Do some self-reflection

Sometimes, we need space and a hard look at ourselves when attempting to mend broken relationships with our estranged loved ones. While it might be tempting to go over there to find and hear out from them directly the reasons behind the estrangement, your loved ones might be unwilling to communicate with you. When this happens, we often can be forceful to them in prying out the root cause as it takes two to play the game when repairing a broken relationship. But, all this does is create more fire. The process of mending relationships with your estranged loved ones is also about spending the time with yourself to reflect on what happened and what went wrong, finding out the answers yourself instead of badgering them to understand the estrangement.

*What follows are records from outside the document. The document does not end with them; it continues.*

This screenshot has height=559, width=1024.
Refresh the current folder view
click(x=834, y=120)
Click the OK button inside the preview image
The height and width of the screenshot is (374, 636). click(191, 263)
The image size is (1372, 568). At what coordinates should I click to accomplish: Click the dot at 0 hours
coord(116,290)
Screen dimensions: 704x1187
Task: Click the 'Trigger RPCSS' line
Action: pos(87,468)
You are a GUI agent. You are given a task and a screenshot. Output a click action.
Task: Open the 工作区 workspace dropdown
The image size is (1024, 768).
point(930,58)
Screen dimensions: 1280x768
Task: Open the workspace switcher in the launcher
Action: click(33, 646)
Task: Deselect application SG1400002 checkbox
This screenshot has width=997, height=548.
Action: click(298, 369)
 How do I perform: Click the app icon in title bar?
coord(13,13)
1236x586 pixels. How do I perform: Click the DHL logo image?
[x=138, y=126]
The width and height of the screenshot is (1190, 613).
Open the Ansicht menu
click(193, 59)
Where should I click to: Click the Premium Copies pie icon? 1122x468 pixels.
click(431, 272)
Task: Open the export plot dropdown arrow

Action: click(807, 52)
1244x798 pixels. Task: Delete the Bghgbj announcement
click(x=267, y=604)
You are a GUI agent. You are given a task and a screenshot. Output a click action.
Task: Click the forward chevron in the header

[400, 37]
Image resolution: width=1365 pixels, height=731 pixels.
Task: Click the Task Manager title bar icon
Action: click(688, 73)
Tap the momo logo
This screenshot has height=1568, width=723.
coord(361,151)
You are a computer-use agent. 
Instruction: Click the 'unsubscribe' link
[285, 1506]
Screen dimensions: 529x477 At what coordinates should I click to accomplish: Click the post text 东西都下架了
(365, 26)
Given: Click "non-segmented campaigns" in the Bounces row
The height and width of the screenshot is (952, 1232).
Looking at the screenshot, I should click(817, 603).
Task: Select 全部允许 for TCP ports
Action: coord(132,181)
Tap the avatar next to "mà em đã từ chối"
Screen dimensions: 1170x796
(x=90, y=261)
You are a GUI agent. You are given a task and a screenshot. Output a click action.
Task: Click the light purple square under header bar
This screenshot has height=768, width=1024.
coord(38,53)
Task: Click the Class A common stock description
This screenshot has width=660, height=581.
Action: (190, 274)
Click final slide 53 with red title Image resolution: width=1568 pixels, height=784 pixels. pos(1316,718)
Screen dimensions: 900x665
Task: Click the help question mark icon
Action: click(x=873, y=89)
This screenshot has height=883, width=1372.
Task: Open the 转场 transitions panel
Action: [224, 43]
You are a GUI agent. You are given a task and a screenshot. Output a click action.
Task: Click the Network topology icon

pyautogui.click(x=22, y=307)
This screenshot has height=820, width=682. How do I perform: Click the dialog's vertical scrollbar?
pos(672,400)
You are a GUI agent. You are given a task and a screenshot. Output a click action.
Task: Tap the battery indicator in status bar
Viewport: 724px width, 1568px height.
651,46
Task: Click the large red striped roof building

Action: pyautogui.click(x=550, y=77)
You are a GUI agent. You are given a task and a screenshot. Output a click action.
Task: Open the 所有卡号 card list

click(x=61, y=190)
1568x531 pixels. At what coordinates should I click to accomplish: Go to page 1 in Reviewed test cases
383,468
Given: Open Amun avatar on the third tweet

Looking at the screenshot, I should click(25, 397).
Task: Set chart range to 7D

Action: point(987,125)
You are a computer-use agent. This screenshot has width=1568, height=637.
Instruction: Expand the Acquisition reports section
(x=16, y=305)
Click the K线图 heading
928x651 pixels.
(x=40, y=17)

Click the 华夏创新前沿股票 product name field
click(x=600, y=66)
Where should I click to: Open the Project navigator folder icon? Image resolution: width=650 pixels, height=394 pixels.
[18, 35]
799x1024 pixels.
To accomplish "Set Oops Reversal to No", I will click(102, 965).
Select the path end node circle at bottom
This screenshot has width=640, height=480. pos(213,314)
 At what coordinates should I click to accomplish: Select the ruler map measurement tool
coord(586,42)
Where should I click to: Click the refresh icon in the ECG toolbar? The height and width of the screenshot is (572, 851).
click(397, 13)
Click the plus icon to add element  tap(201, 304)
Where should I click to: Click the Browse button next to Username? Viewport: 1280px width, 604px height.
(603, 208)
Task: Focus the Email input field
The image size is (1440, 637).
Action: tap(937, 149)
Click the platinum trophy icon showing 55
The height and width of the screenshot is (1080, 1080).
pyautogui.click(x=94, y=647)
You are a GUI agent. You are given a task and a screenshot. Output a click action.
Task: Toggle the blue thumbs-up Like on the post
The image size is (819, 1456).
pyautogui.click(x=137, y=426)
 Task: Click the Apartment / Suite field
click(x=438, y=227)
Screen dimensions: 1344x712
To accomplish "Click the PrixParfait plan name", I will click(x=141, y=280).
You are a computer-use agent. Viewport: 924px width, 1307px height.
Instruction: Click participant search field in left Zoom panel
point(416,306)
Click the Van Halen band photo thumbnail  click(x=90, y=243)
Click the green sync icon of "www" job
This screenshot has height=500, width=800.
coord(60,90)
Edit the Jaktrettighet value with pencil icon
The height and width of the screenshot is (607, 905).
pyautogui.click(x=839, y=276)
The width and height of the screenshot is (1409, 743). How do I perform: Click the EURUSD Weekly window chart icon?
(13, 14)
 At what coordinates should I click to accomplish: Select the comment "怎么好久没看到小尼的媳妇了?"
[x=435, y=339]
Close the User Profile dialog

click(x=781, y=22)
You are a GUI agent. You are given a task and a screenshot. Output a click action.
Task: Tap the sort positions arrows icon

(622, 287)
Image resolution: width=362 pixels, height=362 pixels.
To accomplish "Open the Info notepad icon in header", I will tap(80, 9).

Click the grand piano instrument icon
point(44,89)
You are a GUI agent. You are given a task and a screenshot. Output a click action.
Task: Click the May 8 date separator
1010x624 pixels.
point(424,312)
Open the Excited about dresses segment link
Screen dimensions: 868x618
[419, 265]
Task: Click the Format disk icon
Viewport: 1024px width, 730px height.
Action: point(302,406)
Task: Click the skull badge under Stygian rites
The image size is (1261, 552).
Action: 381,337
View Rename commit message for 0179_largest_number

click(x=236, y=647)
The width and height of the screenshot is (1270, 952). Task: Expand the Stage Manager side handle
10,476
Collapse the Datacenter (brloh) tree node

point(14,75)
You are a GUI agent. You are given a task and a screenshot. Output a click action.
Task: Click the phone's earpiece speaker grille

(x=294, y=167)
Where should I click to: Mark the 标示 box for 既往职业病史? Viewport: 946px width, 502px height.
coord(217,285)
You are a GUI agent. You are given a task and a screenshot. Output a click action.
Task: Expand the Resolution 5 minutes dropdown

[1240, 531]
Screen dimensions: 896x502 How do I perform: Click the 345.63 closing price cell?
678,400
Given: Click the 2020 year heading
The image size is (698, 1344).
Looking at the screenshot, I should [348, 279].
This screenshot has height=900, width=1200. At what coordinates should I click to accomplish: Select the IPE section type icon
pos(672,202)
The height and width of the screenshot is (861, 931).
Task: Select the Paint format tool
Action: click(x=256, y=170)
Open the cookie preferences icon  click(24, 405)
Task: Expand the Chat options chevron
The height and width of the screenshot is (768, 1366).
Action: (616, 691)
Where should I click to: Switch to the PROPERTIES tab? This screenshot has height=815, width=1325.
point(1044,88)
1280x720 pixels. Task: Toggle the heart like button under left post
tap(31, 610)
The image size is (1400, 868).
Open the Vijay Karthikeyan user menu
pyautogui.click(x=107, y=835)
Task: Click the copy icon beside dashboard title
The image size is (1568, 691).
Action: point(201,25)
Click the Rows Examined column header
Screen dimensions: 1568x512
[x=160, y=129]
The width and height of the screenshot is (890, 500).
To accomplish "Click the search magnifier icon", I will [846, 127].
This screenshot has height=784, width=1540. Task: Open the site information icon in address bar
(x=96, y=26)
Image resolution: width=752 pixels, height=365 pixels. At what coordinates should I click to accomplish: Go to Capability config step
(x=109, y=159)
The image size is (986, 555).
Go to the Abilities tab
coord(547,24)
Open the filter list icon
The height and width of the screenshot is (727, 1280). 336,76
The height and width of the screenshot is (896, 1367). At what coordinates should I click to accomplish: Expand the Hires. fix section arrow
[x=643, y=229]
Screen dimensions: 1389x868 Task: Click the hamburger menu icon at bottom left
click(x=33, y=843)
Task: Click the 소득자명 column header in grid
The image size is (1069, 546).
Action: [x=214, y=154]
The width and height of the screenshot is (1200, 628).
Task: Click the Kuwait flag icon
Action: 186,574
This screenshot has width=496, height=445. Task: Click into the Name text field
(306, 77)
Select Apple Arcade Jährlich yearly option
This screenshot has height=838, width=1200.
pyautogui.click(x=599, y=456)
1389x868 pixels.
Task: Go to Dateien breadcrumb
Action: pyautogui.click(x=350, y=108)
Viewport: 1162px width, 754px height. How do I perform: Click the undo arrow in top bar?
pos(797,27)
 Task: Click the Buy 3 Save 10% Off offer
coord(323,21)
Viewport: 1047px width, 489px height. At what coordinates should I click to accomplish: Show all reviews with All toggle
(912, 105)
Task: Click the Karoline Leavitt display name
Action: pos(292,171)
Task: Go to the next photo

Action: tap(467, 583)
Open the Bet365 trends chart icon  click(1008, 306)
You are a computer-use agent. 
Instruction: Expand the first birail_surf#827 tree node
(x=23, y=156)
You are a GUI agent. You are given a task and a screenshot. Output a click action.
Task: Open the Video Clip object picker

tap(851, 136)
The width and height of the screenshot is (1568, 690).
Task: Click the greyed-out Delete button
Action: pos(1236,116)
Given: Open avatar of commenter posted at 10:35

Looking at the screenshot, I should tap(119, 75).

Keep the lines of communication open with your estranged loved ones

Another way that can help you mend relationships with your loved ones, including friends and significant others, is keeping the lines of communication open with them. At the end of the day, the most important aspect of fixing any kind of relationship is the level of communication we bring to the table. By letting your estranged loved ones know that they can always communicate to you will show them that you are thinking about them on a daily basis. From this, it definitely shows that you are maintaining an interest in what they are doing in life. So, write an email to them, call them, send cards to them, or whatever it is because they will take notice of it.


Give it time

Usually when you’re attempting to mend relationships with estranged loved ones, sometimes, they do not want to see or talk to you and thus, reject any of your request to do one of the two things. Because of this, one of the few things you could do is give them the time and space to process everything, contacting them from time to time to see if they are ready to talk though do not have such high expectations since repairing broken relationships can take a long time.


Identify and focus on the real issues, not each other

Most of us, while fixing problems to broken relationships, tend to look on the surface of the conflicts, pointing fingers and blaming others to solve the problems. Sure, tensions can flare up when talking things out but, remember, you’re trying to mend the estrangement between your loved ones. Maybe if all of us looked into what is being felt, such as the fears, anxieties, expectations, and hopes of the other person, it will clarify and get to the bottom of finding out how your behavior has affected them in the relationship.


Be committed

When it comes down to repairing broken relationships, particularly with our estranged ones, nothing is as good, or better, as showing your commitment to them. Presenting them that you are dedicated to mending the broken relationship, which will reinforce the notion that you are acknowledging yourself wholeheartedly to rebuild trust. Besides this, commitment shows the willingness to be understanding, accepting, and supportive.


Leave your ego at the door

Our egos are additional obstacles that stand in between when rectifying broken relationships with our estranged loved ones. The thing about ego is that they are barriers in which we don’t allow ourselves to be vulnerable because we don’t want others to see us that way. However, in order to have a meaningful communication, we have to leave our egos at the door. By withdrawing your defenses, it will get your estranged loved ones to withdraw their defenses as well, which will create room to reconnect with sincerity.


Go to counseling together

It is always helpful to have another insightful third party to help you deal and find ways to mending relationships with your estranged loved ones. There’s only so much we can do by ourselves and thus, a therapist, or even another friend, can help you identify the root of the cause and issue and teach you tools to improve your communication and behavior. There’s no shame in seeking professional help because it shows that you’re concerned, that you care too much to not give it a shot one more time in repairing relations with your estranged ones.